Speaker 2:The next day I walk into the conference and he's like I want you on my team. He's like I'm offering you a job, I don't need to interview you. He's like I want you as a person, I'll teach you everything you need to know. And obviously I knew like Shinnecock Hills Golf Club, right Growing in the golf world, and I remember I walked out and I called my dad. I was like Dad, I already accepted a job at this small semi-private course in Wisconsin. I don't know how to tell him no or what do I do. And he's like it's Shinnecock Hills, like you get on a plane and you go to the Hamptons and you'll figure it out. So I went out to the Hamptons, had no clue I'm from a town of 4,000 people in Wisconsin and I walk in, I get off the airport, he picks me up from the airport and I'm all of a sudden in like the Hamptons and I'm thinking like white chicks, like all that stuff you think of the Hamptons. It's nothing like that at all.
Speaker 2:And the first night we had like a wine dinner for like 150 people and I kid you, not my manager. He looked at me. He's like all right, sam, start opening wine. And I looked him like dead in the eye Again. I was like he's like you don't know how to open a bottle of wine. I was like you told me to teach me everything. So he started, just he's like here, go, go, go. And like after that first night kind of just fell in love with not only food and beverage but wine in general. Kind of took that education, ran with it, advanced on the sommelier court of sommelier side.
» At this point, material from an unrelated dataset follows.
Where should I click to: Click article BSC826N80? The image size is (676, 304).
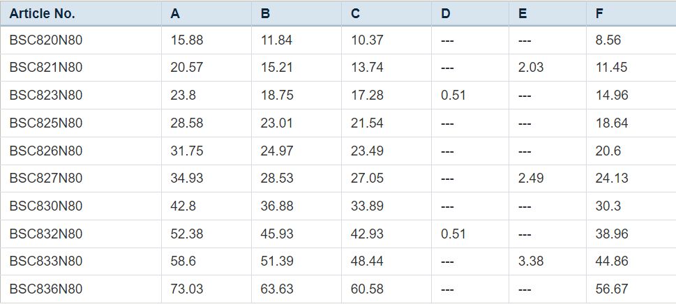tap(46, 151)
Speaker 2:I was in the Hamptons for four years. I loved every second of it. It is as beautiful as people think it is, played some amazing golf courses and then I was at the point where Shinnecock Hills was a seasonal club, so they're on the open end of May till election day and then they shut down and they are a place that is straight golf and lunch, no breakfast, no dinner. We would do private dinners and such every once in a while, but it wasn't a massive food and beverage operation. They were strictly. They knew what they were really good at. They were a really good golf club and it was awesome but wanted more and we had the US Open in 2018.
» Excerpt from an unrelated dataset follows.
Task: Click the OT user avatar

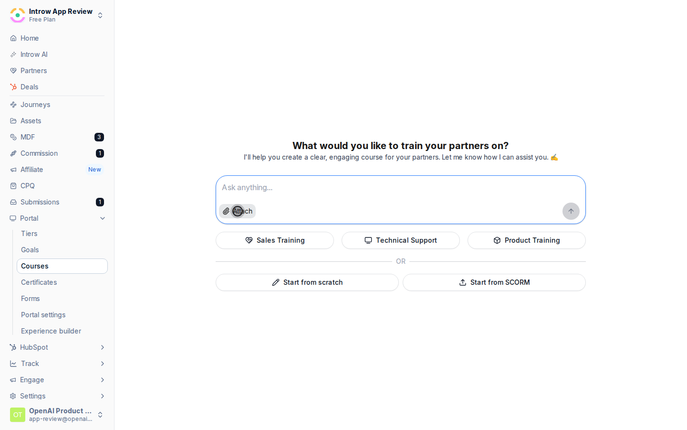Action: pyautogui.click(x=18, y=415)
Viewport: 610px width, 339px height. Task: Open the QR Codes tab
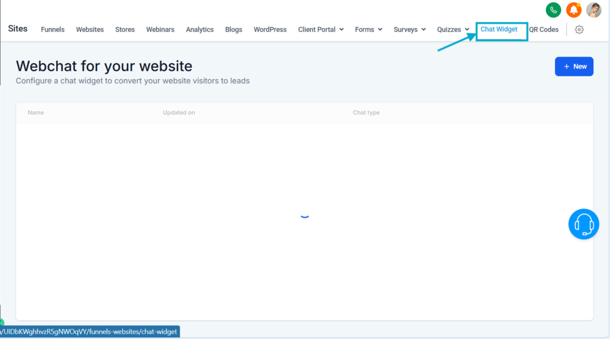pyautogui.click(x=544, y=30)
Speaker 2:And a gentleman by the name of Will Duthie, who at the time was the GM of Columbia Country Club in Washington DC, was a really good friend with my GM at the time, nick Conlon. He came up and helped out for the week. He was just a helping hand. I mean, there was one day where you know, us Open security is tight and one of our famous drinks the Southside uses a lot of mint and I'm like I swear I ordered enough mint for literally like 17 weeks and we were out of mint and I told Will I was like I need you to go to the grocery store and smuggle mint in here, like I need you to put it in your trunk and get through security. And he got in his car, went to like every grocery store in the area, brought back mint and we got it in.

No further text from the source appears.